Una chiamata all’azione
L’articolo sostiene che le aziende tecnologiche abbiano marciato sull’uso smodato dei social media attraverso la pandemia di coronavirus in corso. Prova di questo è l’incapacità di arginare l’infodemia di disinformazione, che ha ostacolato l’accettazione diffusa di mascherine e vaccini.
Gli autori avvertono che se lasciati incompresi e non controllati, potremmo vedere conseguenze indesiderate della nuova tecnologia che possono sfociare in fenomeni dalla risonanza molto più ampia, per citarne alcuni: manomissione delle elezioni, malattie, estremismo violento, carestia, razzismo e guerra. Si tratta di un grave avvertimento e di una chiamata all’azione da parte di una fascia insolitamente diversa di studiosi attraverso le discipline e la loro collaborazione è indice di quanto il quadro sia preoccupante.
E se il pericolo fosse il definirlo tale?
Che i social media siano un rischio per la psiche di chi li utilizza, per la protezione dei dati privati, per l’esposizione su larga scala dei propri contenuti, ce lo dicono in molti e i consumatori per primi lo constatano. Ma un documento di questo tipo, proveniente da una delle università più prestigiose al mondo, non può essere a sua volta causa di un allarmismo ancora più ampio?
I social media hanno il loro effetti collaterali negativi: il body shaming, il revenge porn, i leoni da tastiera che si sentono autorizzati a dar voce ai loro pensieri più assurdi.
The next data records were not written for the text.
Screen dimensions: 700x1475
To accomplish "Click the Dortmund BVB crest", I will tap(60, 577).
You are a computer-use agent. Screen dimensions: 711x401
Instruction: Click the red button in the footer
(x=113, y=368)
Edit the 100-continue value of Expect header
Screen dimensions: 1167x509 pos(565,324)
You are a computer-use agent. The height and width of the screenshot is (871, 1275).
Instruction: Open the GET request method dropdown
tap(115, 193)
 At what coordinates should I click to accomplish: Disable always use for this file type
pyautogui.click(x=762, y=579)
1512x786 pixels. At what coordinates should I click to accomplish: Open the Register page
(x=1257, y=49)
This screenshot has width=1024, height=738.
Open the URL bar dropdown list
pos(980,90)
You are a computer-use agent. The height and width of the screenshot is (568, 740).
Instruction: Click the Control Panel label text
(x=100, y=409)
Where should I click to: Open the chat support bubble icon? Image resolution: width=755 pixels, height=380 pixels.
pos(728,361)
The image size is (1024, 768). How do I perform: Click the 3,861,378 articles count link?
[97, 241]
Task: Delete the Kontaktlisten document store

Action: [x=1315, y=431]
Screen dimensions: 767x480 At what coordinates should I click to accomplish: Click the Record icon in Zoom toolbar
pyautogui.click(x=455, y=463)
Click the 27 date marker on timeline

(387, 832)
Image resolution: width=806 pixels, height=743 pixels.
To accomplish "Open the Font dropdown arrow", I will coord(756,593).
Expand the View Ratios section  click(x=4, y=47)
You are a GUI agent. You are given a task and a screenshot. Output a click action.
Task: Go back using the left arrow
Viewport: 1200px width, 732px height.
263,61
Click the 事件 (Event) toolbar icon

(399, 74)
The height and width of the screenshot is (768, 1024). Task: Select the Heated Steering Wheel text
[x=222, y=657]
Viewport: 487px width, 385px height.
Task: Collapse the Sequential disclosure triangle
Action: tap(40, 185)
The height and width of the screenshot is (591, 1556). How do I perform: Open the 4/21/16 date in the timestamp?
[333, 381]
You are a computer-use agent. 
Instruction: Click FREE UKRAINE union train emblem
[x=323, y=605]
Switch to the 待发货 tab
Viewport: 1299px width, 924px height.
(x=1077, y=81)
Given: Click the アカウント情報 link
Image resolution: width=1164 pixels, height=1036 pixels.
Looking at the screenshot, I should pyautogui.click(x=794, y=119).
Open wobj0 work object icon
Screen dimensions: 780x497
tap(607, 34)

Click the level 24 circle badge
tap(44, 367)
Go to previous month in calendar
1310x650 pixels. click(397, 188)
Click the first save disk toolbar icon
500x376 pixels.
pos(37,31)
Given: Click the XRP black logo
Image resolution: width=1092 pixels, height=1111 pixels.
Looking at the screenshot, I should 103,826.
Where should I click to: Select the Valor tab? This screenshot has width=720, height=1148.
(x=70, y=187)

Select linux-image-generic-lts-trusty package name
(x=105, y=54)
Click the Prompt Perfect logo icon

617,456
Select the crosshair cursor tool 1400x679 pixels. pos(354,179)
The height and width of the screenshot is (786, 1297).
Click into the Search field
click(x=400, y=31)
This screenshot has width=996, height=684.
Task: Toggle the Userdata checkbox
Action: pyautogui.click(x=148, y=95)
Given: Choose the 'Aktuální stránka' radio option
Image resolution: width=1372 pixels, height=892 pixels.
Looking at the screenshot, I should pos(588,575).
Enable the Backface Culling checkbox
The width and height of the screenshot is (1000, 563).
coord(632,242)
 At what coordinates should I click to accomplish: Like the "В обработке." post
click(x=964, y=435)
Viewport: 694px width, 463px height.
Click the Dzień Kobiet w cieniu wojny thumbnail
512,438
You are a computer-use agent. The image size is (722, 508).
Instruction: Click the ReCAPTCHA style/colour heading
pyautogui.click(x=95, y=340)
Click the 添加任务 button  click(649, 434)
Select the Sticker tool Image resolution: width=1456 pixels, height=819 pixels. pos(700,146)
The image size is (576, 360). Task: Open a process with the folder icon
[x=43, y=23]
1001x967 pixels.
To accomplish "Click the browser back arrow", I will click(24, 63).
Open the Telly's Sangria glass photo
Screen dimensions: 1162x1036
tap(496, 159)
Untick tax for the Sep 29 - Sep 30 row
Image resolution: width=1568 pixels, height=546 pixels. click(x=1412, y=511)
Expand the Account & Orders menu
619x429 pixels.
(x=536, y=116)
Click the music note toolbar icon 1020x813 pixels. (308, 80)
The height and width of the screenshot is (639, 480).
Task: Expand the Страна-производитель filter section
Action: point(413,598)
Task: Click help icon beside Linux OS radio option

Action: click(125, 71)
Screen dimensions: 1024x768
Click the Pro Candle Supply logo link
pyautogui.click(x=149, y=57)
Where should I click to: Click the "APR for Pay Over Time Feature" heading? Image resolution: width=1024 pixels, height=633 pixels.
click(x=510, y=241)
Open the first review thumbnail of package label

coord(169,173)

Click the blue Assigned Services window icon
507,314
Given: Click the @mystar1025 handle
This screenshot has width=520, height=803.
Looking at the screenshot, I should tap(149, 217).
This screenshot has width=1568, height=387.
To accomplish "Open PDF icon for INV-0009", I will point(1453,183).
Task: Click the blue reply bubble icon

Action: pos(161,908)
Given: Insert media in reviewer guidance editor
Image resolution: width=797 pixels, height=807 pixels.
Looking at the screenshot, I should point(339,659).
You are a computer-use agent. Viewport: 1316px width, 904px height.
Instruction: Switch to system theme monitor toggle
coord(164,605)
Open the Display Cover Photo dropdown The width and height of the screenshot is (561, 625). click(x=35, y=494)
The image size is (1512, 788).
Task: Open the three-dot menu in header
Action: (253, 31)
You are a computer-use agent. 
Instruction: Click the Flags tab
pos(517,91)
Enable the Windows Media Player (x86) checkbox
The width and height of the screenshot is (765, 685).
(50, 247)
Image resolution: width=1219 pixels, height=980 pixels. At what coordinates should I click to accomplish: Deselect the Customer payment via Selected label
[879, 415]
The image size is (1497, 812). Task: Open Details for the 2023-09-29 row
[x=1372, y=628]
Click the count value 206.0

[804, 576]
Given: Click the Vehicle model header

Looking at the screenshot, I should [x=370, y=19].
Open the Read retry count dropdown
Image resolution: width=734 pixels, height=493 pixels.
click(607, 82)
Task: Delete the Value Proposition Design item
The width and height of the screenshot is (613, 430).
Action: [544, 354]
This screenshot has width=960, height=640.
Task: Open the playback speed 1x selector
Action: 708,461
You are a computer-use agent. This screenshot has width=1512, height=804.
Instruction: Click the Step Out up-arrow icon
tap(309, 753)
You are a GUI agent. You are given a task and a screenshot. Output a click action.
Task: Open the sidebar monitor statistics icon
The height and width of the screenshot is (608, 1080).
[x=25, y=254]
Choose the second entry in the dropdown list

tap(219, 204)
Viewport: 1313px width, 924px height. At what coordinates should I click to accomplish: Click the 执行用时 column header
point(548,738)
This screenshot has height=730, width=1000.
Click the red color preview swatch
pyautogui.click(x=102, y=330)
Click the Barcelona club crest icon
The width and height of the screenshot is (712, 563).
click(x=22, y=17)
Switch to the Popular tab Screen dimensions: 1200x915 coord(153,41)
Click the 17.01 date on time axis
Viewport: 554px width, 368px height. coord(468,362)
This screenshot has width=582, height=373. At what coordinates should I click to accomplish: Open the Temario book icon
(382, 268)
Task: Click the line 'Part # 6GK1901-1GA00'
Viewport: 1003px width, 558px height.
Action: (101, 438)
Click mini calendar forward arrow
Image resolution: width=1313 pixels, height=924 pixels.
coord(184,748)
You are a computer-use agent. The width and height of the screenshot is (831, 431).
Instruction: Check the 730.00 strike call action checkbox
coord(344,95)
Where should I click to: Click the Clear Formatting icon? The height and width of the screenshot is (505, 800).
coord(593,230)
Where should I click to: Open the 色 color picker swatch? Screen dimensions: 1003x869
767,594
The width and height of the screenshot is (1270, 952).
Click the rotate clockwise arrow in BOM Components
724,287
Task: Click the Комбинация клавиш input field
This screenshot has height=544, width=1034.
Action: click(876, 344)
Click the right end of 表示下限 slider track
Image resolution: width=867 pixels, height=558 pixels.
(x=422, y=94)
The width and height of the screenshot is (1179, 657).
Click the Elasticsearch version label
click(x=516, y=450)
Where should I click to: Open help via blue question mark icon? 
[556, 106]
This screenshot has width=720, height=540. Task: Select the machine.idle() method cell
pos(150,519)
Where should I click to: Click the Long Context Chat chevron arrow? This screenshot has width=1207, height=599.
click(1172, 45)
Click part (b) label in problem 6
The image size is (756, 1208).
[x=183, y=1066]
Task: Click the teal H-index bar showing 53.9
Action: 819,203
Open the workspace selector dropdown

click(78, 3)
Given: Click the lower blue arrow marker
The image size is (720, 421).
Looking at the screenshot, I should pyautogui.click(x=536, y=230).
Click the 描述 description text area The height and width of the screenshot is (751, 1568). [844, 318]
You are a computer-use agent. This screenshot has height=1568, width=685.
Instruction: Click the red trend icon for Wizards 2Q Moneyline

Sono solo alcuni degli esempi in grado di rendere l’idea di come uno strumento tecnologico possa comportare rischi molto gravi per la salute mentale di chi li subisce.
Ma da qui a parlare di un problema per l’umanità siamo ben distanti. Gli attacchi degli haters, il dissenso da parte di chi non condivide un pensiero, la critica all’aspetto fisico delle altre persone, sono episodi spiacevoli che sono sempre esistiti in ogni società che si definisca tale. Quelli che un tempo erano pettegolezzi di paese, adesso sono i commenti ad un post su Instagram. Quello che prima era un attacco su carta stampata, adesso è un post su Twitter.
Stiamo tentando di giustificare un fenomeno grave? No, stiamo contestualizzando la pericolosità a cui fa cenno l’articolo dei ricercatori dell’Università di Washington. Forse sarebbe il caso piuttosto di introdurre degli strumenti che tutelino di più gli utenti; forse sarebbe opportuno da parte dei gestori delle diverse piattaforme permettere una più immediata segnalazione di chi fa un uso improprio dei social media. Se visiono un commento oggettivamente offensivo, perché devo aver bisogno dell’appoggio di altre 50 persone per far sì che quel commento venga eliminato?
Una migliore legislazione e più efficaci politiche a tutela degli utenti sono due semplici azioni che potrebbero ridurre la pericolosità a cui fa cenno il paper, senza sfociare nella “disciplina di crisi”.